I am not very convinced by the answers, though: if the ambient light during cell culture is strong enough to induce significant cell death, it would have been wise to adapt the experimental conditions - cell culture is usually done in very dim light when dealing with photosensitive substances, so that would have been appropriate here, too.
We agree with the Reviewer that it seems not very likely that the low ambient light sufficed for the killing of the cells, but this still is the most plausible explanation we can think of. In our experiments, we took ample precautions to avoid unintended light exposure and cultured the cells in dim conditions (with the light in the laminar flow cabinet switched off) and covered the cells with tin foil whenever possible. However, we still observed cell death in the ‘dark’ condition for NLS-SuperNova, which we did not observe for the other constructs. Please note that tube lights have dominant emission at 540-550 nm, which is the excitation peak of SuperNova, and the ambient light thus still might have triggered cell death. In this case, at least a population of the cells would be highly sensitive to light-induced cell death. We have added this explanation to our manuscript (page 5). In addition, we now provide the alternative explanation for the loss of cell viability in the dark condition that SuperNova perhaps interacts with a nuclear factor already in absence of light and this might induce cell death. However, arguing against this explanation is the fact that the other SuperNova constructs, including untargeted NuperNova which is small enough to passively enter the nucleus, did not affect cell viability. In any case, the excitation of NLS-SuperNova resulted in a significant loss of cell viability compared to the dark condition, supporting our conclusion that nuclear light-induced radical stress induces cell death. In our revised manuscript, we rewrote our explanation of this observation and now provide the arguments above (page 5; marked in yellow).
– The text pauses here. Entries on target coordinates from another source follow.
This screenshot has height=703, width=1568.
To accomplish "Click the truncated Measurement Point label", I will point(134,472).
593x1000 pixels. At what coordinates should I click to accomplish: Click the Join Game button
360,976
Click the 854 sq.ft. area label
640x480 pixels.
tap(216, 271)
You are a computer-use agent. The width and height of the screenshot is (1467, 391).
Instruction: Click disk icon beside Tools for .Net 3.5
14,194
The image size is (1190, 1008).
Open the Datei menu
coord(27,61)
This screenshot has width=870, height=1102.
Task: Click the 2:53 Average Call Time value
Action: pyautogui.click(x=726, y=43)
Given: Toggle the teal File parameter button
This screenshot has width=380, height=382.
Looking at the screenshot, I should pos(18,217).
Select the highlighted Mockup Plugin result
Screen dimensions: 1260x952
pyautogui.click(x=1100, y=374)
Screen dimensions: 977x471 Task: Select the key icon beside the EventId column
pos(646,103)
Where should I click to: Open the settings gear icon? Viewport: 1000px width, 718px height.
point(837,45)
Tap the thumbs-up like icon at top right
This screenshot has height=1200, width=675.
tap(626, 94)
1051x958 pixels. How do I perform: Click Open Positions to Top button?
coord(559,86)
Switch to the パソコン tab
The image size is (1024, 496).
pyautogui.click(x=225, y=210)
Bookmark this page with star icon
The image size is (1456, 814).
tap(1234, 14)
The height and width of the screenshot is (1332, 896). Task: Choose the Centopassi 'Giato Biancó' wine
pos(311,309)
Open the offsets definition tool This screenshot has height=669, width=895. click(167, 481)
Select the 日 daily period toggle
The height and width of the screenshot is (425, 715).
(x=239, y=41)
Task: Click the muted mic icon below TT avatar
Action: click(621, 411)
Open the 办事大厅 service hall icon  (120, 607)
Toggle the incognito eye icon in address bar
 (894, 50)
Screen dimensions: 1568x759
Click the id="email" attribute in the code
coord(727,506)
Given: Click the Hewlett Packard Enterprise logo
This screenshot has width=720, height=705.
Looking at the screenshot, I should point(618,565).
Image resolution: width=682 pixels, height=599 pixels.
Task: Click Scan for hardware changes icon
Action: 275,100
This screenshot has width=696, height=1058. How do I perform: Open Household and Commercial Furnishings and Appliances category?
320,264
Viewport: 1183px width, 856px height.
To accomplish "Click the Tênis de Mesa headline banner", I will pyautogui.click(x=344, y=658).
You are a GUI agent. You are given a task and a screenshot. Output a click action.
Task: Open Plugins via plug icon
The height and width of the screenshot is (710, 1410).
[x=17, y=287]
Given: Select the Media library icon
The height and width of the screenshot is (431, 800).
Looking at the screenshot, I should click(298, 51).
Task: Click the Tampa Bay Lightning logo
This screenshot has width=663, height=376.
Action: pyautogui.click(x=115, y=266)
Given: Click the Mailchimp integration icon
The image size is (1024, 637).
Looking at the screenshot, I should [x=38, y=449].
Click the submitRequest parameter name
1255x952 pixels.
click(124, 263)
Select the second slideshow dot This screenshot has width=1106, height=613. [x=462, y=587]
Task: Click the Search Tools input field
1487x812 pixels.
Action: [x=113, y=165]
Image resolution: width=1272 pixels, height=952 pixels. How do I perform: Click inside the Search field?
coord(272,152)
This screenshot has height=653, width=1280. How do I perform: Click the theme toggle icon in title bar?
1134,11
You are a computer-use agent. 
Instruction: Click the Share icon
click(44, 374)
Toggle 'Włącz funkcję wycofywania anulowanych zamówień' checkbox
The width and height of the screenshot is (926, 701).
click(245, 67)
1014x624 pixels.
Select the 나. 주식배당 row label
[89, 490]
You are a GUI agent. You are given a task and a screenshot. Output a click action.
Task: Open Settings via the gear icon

Also the observation that cell death is happening too fast to be observed is a bit doubtful: even the time course cell death by extreme oxidative stress (e.g. 100 uM H2O2) can be followed, so if it is not possible here, it speaks for the fact that most cells are dead before even starting the light exposure.
We agree with the Reviewer that SuperNova-induced cell death can be followed over time and it has been shown previously that SuperNova and KillerRed-induced cell death occurs at the minutes-hour time scale [Takemoto, et al. (2013) Sci. Rep. 3:2629; Bulina, et al. (2006) Nat. Biotechnol. 24:95]. However, please note that the light-induced radical formation is only the trigger of cell death, but that subsequent events such as caspase activation and permeability of the cell membrane are probably rate-limiting for this event. We rewrote this section (page 4-5) and now explain that we observed reduced cell viability already at 1 hr light exposure and this did not significantly differ from 24 hr illumination. We did not address shorter time scales, as the purpose of this study was a side-by-side comparison of the cytotoxicity of SuperNova targeted to different organelles under identical exposure conditions (same duration of exposure, light intensity and uniformity of field of illumination). Because cell death increased significantly compared to the dark condition, we can exclude that the cells were dead before starting the light exposure.
Round 3
Reviewer 2 Report
As the authors have now clearly described their experimental conditions and also openly discuss the weak point of cell death in non-exposed nuclear SuperNova cells, my critics are answered and I consider the manuscript now to be fine.